Uit de plantoelichting volgt dat het bouwvlak is vastgesteld aan de hand van het "bouwvlak op maat"-principe van het provinciale bestuur. De omvang van het bouwvlak is volgens de raad afgestemd op de reeds verleende vergunningen en concrete ontwikkelingsbehoeften. Niet gebleken is dat de raad de milieuvergunning van [appellant sub 4] onjuist heeft beoordeeld. Voorts is niet gebleken van enige concrete uitbreidingsplannen. Niet betwist wordt dat de bestaande bebouwing en verharding in het bouwvlak zijn opgenomen en dat de huidige bedrijfsvoering binnen dit bouwvlak kan worden voortgezet. Verder heeft de raad onweersproken gesteld dat het bedrijf nog verder kan uitbreiden door de bestaande stal op deze gronden verder geschikt te maken voor het huisvesten van meer runderen. Een uitbreiding van het bouwvlak, waartoe in het plan een mogelijkheid is opgenomen, ligt thans niet ter beoordeling voor. Het betoog faalt.

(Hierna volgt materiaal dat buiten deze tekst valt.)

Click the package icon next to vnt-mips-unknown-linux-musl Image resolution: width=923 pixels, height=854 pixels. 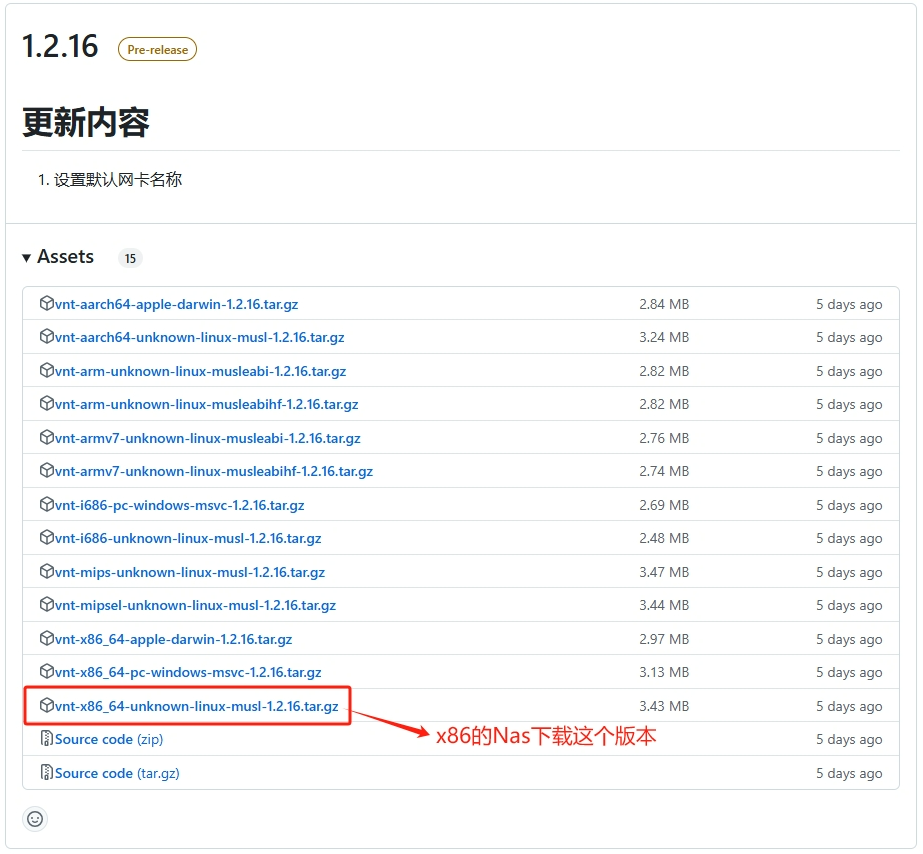47,571
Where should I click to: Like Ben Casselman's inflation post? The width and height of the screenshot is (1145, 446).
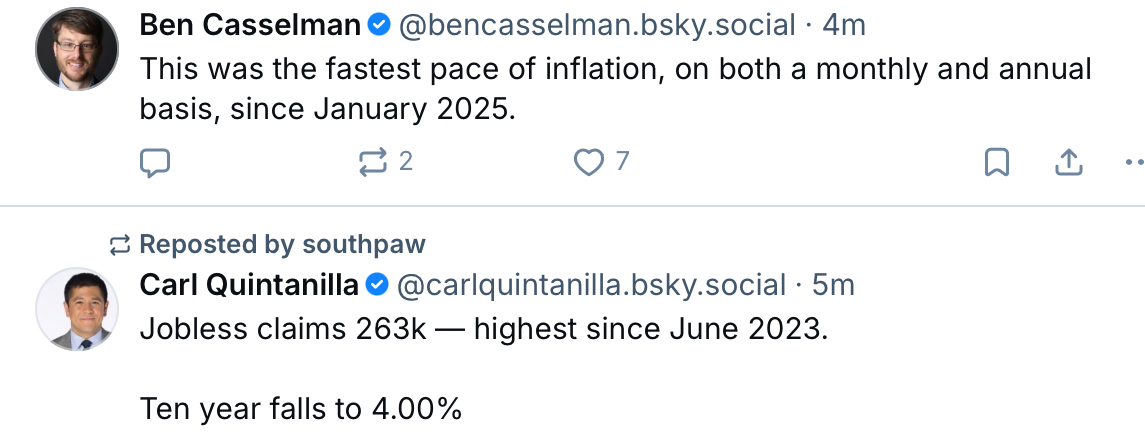tap(589, 162)
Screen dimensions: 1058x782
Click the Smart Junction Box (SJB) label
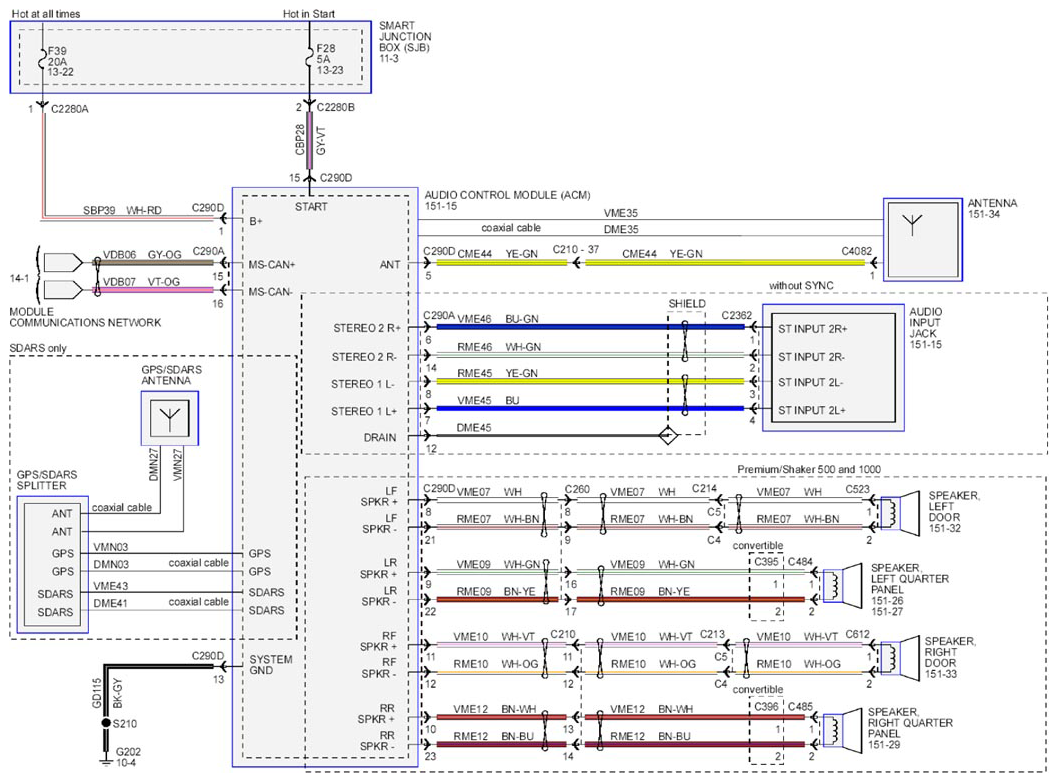pos(404,42)
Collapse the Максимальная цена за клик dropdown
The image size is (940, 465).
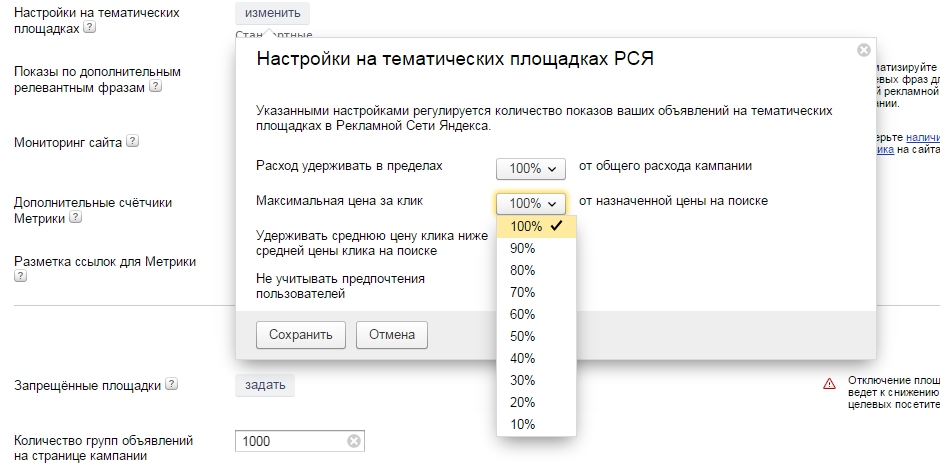531,204
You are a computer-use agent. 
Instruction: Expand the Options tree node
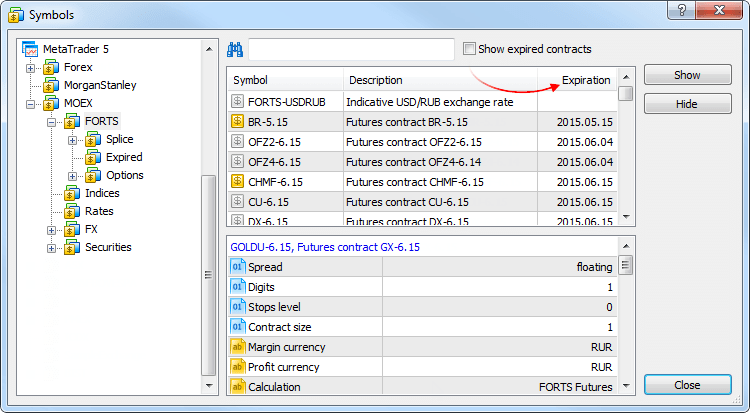[73, 176]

16. [appellant sub 4] betoogt dat de aanduiding "intensieve veehouderij" uit het vorige plan op zijn perceel ten onrechte is vervangen door de aanduiding "grondgebonden veehouderij". Hij stelt dat op het perceel volgens de geldende milieuvergunning ook roodvleesstieren mogen worden gehouden. Volgens hem volgt uit de verleende bouwvergunningen voor het rundveebedrijf dat sprake is van een volwaardige bedrijfsvoering.

16.1. De raad stelt dat uit de milieuvergunning blijkt dat overwegend schapen worden gehouden en daarnaast onder meer vleesstieren. Het gaat zowel volgens de milieuvergunning als feitelijk om een kleinschalig bedrijf waar de dieren elders worden geweid en schapen in en uit kunnen lopen. Om te kunnen spreken van een intensieve veehouderij moet het bedrijf volgens de raad een redelijke omvang hebben en moet er ingevolge de Verordening sprake zijn van een volwaardige bedrijfsvoering. Dat is hier niet het geval.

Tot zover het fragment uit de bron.